EXERCISE INSTRUCTIONS » From the article on the costs of highly available systems, extract word for word the passage starting at "As shown in Figure A, RAC" and ending at "setup, and monitoring.".

DOCUMENT SECTION »
..........

Lost revenue
and customer impatience with unplanned downtime can
force organizations to look at building a continuously
available architecture. However, these systems are
very expensive and require a highly trained staff to
keep them up and running. This article explains some
specific costs to implementing a highly available
system and some of the costs of not having such
systems.
Continuous availability
costs
Cost for highly available systems generally fall into
two camps: hardware and IT talent. On the hardware
side, massively paralleled replicated machines are
costly (at least five times the cost of a nonparallel
server). On the other hand, so is the army of database
administrators and architects needed to maintain the
hardware and the database management system (DBMS).
Although the software components are readily
available, the human effort for the installation,
setup, and testing of continuous availability systems
can be very expensive and time-consuming.
When using a massively parallel processing (MPP)
server, many Oracle users set up Oracle9i Real
Application Clusters (RACs) and Transparent
Application Failover (TAF). Introduced in Oracle9i,
RACs take advantage of an improved Cache Fusion
architecture and reduced I/O demands, increasing
scalability. (In future articles, I will drill down on
the drawbacks and benefits of RAC and TAF as compared
to Oracle Parallel Server.) Installation,
configuration, and testing of these products can run
into hundreds of hours. Although staffing needs can be
reduced after installation is completed, keeping top
database talent and expensive equipment running can be
a challenge in lean economic times.
As shown in Figure A, RAC with TAF can provide
a rapid response to application failover—but at a
price of extra human hours for the configuration,
setup, and monitoring.
Figure A |
 |
RAC with TAF is fast but
expensive. |
Next, let's review some industry metrics to help
development managers decide if the investment in a
highly available system is worth it.
Justifying the cost
Obviously, the monetary cost of implementing a highly
available architecture is high. However, if you look
at the big picture, it's possible to justify even a
significant expense.
As shown in Figure B, the cost of unplanned
downtime can be significant for all business segments.
For example, credit card companies could lose hundreds
of thousands of dollars per minute.
Figure B |
 |
Financial impact of downtime |
With respect to e-commerce engines and Web sites,
downtime is not just measured in lost revenue and
worker productivity but also in lost customer
goodwill. The intangible cost can easily translate
into millions of dollars as frustrated customers quit
visiting.
Manufacturing systems are also subject to very high
costs, but these are direct costs in terms of lost
sales. Lost sales for manufacturing operations often
have to do with interruption of the manufacturing
process and lost wages paid to factory workers who
were no longer able to do their jobs.
In practice, companies must take a look at the cost of
downtime relative to investment requirements of a
highly available system.
Probably worth the expense
Sure it costs money to have a high availability
system. There is hardware, software, and people.
However, when you consider the price you may have to
pay as a result of downtime (and these may not all be
direct costs), you just may find it is worth every
penny.

..........

SUPPLIED MATERIAL »
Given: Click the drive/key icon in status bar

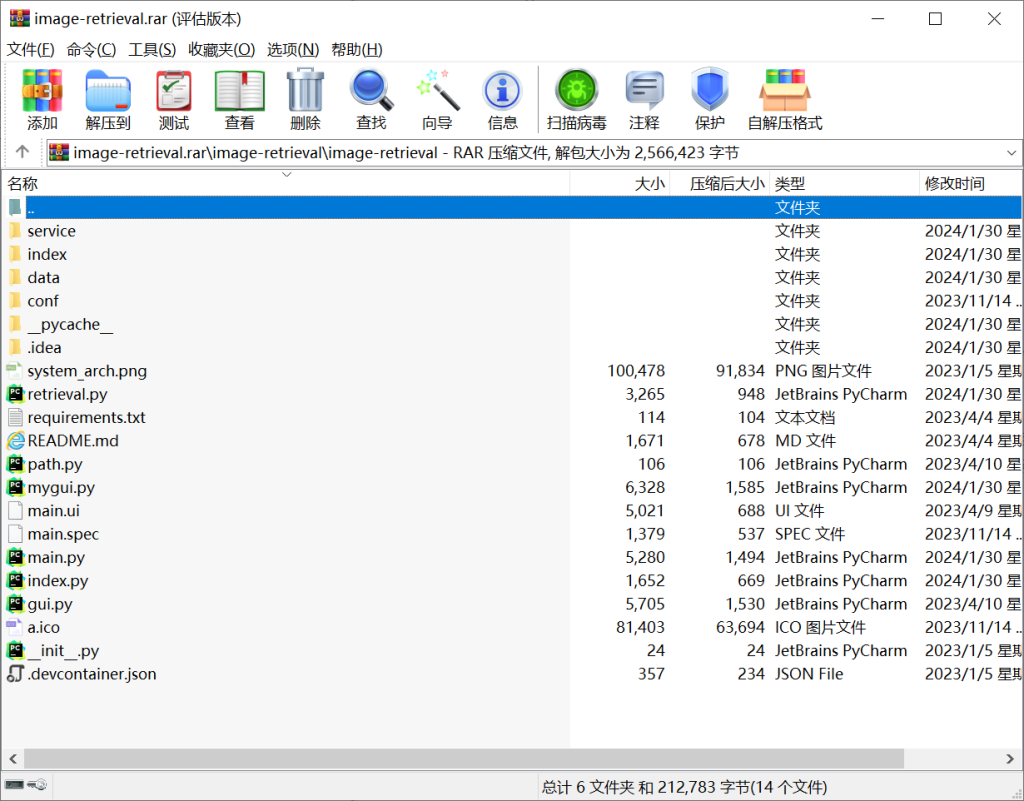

..........

RESULT FOR THIS EXERCISE »
As shown in Figure A, RAC with TAF can provide
a rapid response to application failover—but at a
price of extra human hours for the configuration,
setup, and monitoring.